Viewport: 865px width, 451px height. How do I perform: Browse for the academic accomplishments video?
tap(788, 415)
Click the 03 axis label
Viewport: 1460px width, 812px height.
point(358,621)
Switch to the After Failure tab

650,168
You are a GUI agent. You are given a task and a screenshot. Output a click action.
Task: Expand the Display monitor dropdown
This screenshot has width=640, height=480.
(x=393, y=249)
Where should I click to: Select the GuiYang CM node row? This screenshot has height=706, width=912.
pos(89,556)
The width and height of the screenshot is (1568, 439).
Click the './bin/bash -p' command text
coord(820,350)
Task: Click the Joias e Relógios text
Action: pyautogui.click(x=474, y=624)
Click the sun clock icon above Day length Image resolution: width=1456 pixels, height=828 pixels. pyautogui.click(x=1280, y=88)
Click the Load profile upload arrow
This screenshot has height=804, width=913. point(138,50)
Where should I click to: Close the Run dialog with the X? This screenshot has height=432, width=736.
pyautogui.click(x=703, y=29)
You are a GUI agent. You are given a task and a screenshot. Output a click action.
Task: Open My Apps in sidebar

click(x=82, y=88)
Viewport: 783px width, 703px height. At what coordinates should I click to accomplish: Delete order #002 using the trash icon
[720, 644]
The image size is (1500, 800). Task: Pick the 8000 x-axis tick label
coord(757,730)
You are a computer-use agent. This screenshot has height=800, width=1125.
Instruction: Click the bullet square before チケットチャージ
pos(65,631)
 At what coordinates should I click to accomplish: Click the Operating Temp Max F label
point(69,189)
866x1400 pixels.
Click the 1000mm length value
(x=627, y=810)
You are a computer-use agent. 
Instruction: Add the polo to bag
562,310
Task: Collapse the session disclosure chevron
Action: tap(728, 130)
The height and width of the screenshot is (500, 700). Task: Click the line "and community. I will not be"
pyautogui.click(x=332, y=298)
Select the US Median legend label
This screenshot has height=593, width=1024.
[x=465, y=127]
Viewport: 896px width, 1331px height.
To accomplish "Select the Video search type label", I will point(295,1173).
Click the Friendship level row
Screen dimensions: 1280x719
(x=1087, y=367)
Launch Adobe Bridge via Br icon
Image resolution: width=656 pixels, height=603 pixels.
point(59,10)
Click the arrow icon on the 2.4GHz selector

* * * *

**Problem to solve**
Please copy out each line of the material that contains the string "agent".

**Reply**
You are a GUI agent. You are given a task and a screenshot. Output a click action.
You are a GUI agent. You are given a task and a screenshot. Output a click action.
You are a computer-use agent. This screenshot has height=800, width=1125.
You are a computer-use agent. 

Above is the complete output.